Pursuant to the Indenture, the following covenants apply to the Parent and its restricted subsidiaries, but generally do not apply, or apply only in part, to its Regulated Subsidiaries (as defined):

•    limitation on indebtedness and issuances of preferred stock, which restricts the Parent’s ability to
incur additional indebtedness or to issue preferred stock;
•    limitation on restricted payments, which generally restricts the Parent’s ability to declare certain
dividends or distributions, repurchase its capital stock or to make certain investments;
•    limitation on dividends and other payment restrictions affecting restricted subsidiaries or Regulated
Subsidiaries, which generally limits the ability of certain of the Parent’s subsidiaries to pay dividends
or make other transfers;
•    limitation on future Subsidiary Guarantors (as hereinafter defined), which prohibits certain of the Parent’s     
subsidiaries from guaranteeing its indebtedness or indebtedness of any restricted subsidiary unless the Notes     
are comparably guaranteed;
•    limitation on transactions with shareholders and affiliates, which generally requires transactions among
the Parent’s affiliated entities to be conducted on an arm’s-length basis;
•    limitation on liens, which generally prohibits the Parent and its restricted subsidiaries from granting
liens unless the Notes are comparably secured; and
•    limitation on asset sales, which generally prohibits the Parent and certain of its subsidiaries from selling
assets or certain securities or property of significant subsidiaries.

The Indenture also provides for events of default which, if any of them occurs, would permit or require the principal of and accrued interest on the Notes to become or to be declared due and payable. As of December 31, 2022, we believe that the Parent was in compliance with all of its covenants.

The Notes are jointly and severally and fully and unconditionally guaranteed on a senior secured basis by the Subsidiary Guarantors and future subsidiaries are required to guarantee the Notes pursuant to the indenture. The Notes are secured by a first-priority security interest in substantially all of the Parent’s and the Subsidiary Guarantors’ existing and future tangible and intangible assets, subject to certain exceptions and permitted liens.
Interest expense on the Notes for the year ended December 31, 2022 was $6.8 million ($6.9 million for the year ended December 31, 2021). Interest paid on the Notes for the year ended December 31, 2022 was $6.7 million ($7.0 million for the year ended December 31, 2021).
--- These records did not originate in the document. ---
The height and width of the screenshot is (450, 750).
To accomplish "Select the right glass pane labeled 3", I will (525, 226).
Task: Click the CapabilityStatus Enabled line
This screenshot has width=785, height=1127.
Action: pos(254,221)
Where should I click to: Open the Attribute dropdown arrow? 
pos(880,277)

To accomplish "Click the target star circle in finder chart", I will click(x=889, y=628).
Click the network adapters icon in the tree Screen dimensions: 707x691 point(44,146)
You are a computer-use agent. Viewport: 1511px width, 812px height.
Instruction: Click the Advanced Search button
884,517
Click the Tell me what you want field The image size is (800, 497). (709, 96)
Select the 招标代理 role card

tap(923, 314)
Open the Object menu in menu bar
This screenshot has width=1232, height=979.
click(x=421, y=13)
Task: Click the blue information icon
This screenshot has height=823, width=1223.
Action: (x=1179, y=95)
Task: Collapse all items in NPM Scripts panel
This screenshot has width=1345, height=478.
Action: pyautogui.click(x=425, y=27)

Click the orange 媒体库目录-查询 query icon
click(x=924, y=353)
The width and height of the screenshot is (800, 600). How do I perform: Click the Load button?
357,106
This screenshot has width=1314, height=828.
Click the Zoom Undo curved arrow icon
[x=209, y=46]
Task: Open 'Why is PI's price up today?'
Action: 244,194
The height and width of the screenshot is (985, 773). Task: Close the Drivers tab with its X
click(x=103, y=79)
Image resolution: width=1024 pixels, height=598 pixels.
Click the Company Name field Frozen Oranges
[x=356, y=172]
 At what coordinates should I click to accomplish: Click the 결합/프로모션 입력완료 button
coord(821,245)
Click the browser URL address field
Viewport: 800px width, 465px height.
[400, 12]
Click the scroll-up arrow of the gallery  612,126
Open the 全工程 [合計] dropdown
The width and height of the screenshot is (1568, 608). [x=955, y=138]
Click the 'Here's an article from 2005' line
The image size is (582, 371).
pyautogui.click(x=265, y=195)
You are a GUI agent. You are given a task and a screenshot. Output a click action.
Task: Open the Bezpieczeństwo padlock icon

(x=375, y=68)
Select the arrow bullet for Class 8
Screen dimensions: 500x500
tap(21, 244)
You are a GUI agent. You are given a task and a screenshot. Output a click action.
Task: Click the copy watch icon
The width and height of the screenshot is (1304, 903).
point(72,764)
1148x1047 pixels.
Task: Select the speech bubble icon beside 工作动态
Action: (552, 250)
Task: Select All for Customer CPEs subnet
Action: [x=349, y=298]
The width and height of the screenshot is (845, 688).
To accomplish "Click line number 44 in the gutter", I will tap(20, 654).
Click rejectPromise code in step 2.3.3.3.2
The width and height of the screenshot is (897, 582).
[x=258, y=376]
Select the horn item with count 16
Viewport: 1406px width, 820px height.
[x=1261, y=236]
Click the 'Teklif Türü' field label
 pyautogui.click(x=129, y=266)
6.75% Senior Secured Notes (the "Old Notes")
On June 23, 2017, the Parent issued in a private offering $200.0 million aggregate principal amount of 6.75% Senior Secured Notes due 2022 under an indenture at an issue price of 100% of the principal amount. Interest on the Old Notes was payable semi-annually on January 1st and July 1st, beginning January 1, 2018.
The Company redeemed $50.0 million (25%) of the Old Notes on August 25, 2019 plus accrued and unpaid interest and incurred $1.9 million in costs associated with paying the associated call premium ($1.7 million) and the write-off of debt issuance costs ($0.2 million) during the third quarter of 2019.
During the first quarter of 2020, the Company repurchased $1.4 million of the Old Notes. The Company recorded a gain of $85,560 on the repurchase during the first quarter of 2020. The Old Notes were scheduled to mature on July 1, 2022.

On August 28, 2020, the Parent issued a conditional notice of redemption to redeem the entire $150.0 million aggregate principal amount of the outstanding Old Notes on September 28, 2020 (the “Redemption Date”). On September 28, 2020, the Old Notes were fully redeemed.
Interest expense and interest paid on the Old Notes for the year ended December 31, 2020 was $7.4 million.